Bei unserem an der Berliner Charité zum ersten Mal in dieser Form durchgeführten Seminarkonzept geht es um das Üben von Perspektivwechseln für Menschen in der Mediziner:innen-Ausbildung zur Verdeutlichung von Manipulation.
Den ersten Herausforderungen stellen sich die Teilnehmenden bereits bei der Ankunft: Sie werden persönlich und freundlich mit Handschlag von adrett gekleideten Seminarleitenden begrüßt, erhalten Give-aways (Schachteln mit Bonbons, MEZIS Kugelschreiber und Werbekarten) und nehmen an einer ersten Fragerunde zum Datensammeln teil, die als Kennenlern-Runde verpackt ist. Anschließend gibt es eine Denkpause, in der der bisherige Ablauf und das eigene Verhalten reflektiert und diskutiert werden. Zudem Input zu Reziprozität, Marketingstrategien und zu der eigenen Aufgeschlossenheit diesem manipulativen Verhalten gegenüber, der eigenen Vulnerabilität. So vorbereitet werden die Teilnehmenden gebeten, sich in Personen in verschiedenen Szenarien hineinzudenken und aus deren Sicht in der Gruppe zu diskutieren. Die Szenarien sind im Krankenhaus und in der Hausarztpraxis platziert. Die Rollen beinhalten z. B. die Auseinandersetzung mit Angeboten und dem auszuhaltenden Druck bei Forschung mit Pharmafirmenbeteiligung, konkret als Chefärztin oder -arzt, Forschungslaborleiter:in, Ärztin/Arzt in Weiterbildung und Key Account Manager:in eines Produktes, oder auch als Hausärztin/-arzt, die/der gerade eine Praxis übernimmt, als Mfa oder Gründer:in einer Selbsthilfegruppe. In der gemeinsamen Diskussion geht es um die Reflexion des eigenen Verhaltens mit der Frage: Würde ich diese Gefälligkeit auch erhalten, wenn ich nicht dieses Amt oder diesen Status innehätte?
Anschließend nehmen wir uns eine Stunde Zeit zum Austauschen und Regenerieren, Essen und Pausieren. Im zweiten Teil bekommen die Teilnehmenden Daten und Fakten zu einem Thema der Gesundheitsversorgung [1] und anschließend Zeit und Raum, um in einer kleineren Gruppe eine innovative Problemlösung zu erarbeiten und ihr Ergebnis im Plenum vorzustellen. Wir tragen die tatsächlichen gelebten Lösungsansätze und die MEZIS Sicht bei und gemeinsam sprechen wir über die Herausforderungen in unserem Gesundheitssystem. Eine Feedbackrunde an uns als Seminarleitende und Organisator:innen schließt die Veranstaltung.

Verständnis prüfen ->
1. Nennen Sie sämtliche Rollen, die der Text über das Seminar an der Charité für die Szenarien aufführt.
2. Führen Sie den Text über das Seminar an der Charité im Anschluss an seinen letzten Satz fort.

Folgende Daten ->
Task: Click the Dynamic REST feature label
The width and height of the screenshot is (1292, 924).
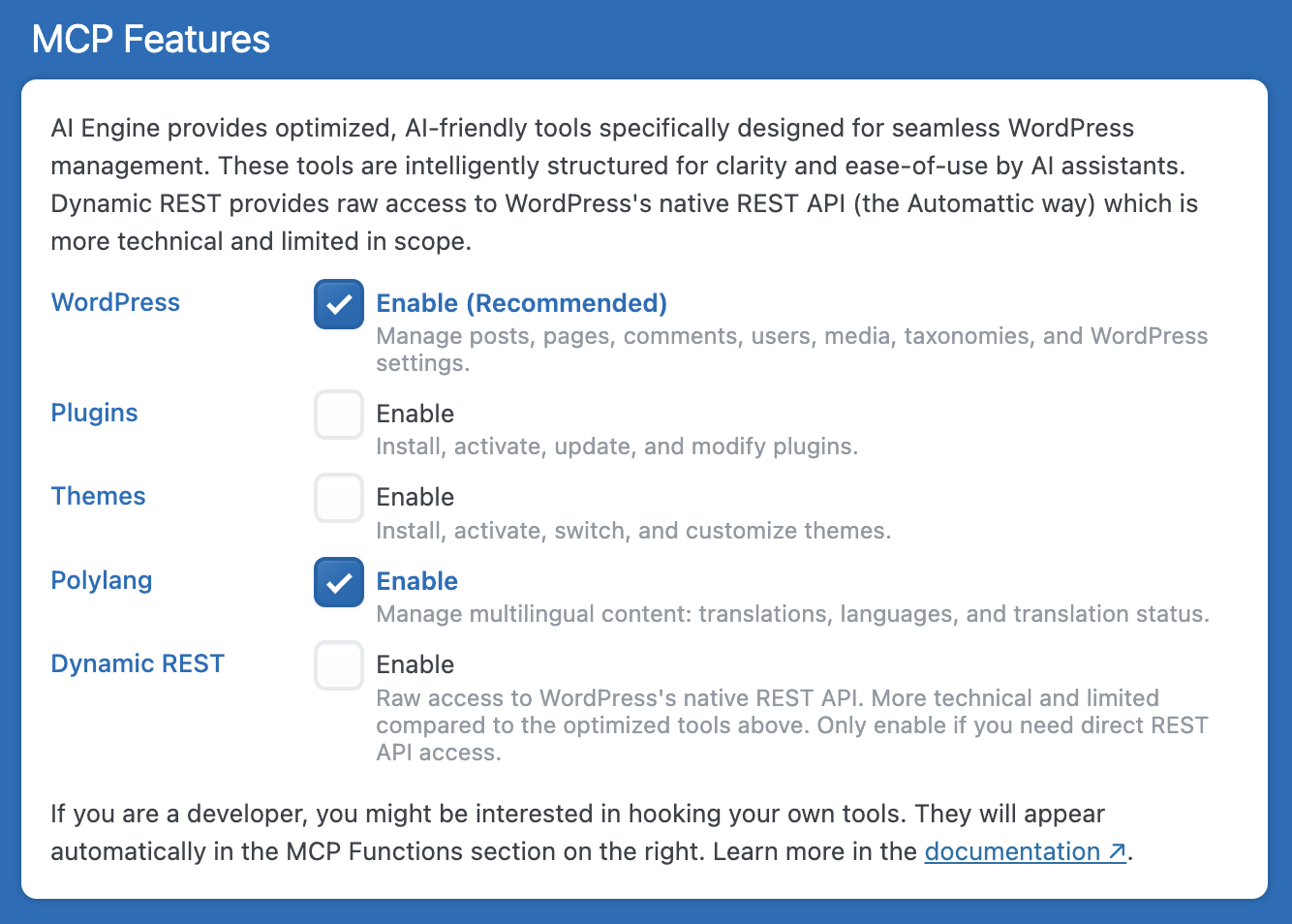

Gegebene Antworten ->
1.
- Chefärztin oder -arzt
- Forschungslaborleiter:in
- Ärztin/Arzt in Weiterbildung
- Key Account Manager:in eines Produktes
- Hausärztin/-arzt, die/der gerade eine Praxis übernimmt
- Mfa
- Gründer:in einer Selbsthilfegruppe

2.
Dieses Konzept nutzt selbst wertschätzendes Verhalten als Manipulationsinstrument (wir verteilen echte MEZIS Werbegeschenke) und versucht es gleichzeitig zu entlarven. Das erfordert viel Selbstreflexion bei den Seminarleitenden und eine klare Haltung: Eine generelle Wertschätzung jeder Person ohne Wertung, Anerkennung der eigenen Bedürfnisse (auch dem nach Wertschätzung) und die Fähigkeit, das eigene Verhalten bewusst wahrzunehmen.
Die Teilnehmenden unseres ersten Seminardurchgangs am 17.5.2025 in Berlin bestätigten uns, dass wir sie zum Nachdenken anregten, und wir haben viel gelernt im Austausch mit der „nächsten Generation“ im Gesundheitssystem. Dieses Konzept ist es wert, wiederholt zu werden.
Ralf Bickeböller entwickelte das Konzept federführend zusammen mit Manja Dannenberg, Niklas Schurig, Annette Diener und Sabine Hensold.

Eingang zu den Seminarräumen

Die Seminarleitenden Ralf Bickeböller, Manja Dannenberg, Niklas Schurig

Reflexionsaufgabe während des Seminars

MEZIS-Karten als Give-aways

Bonbon-Schachtel

Schachtelrückseite
Autorin

Annette Diener
Dr. rer. nat. Annette Diener ist Biologin und seit 2020 angestellte Referentin bei MEZIS. Davor arbeitete sie als wissenschaftliche Mitarbeiterin in verschiedenen Arbeitsgruppen und (meist medizinischen) Forschungsbereichen.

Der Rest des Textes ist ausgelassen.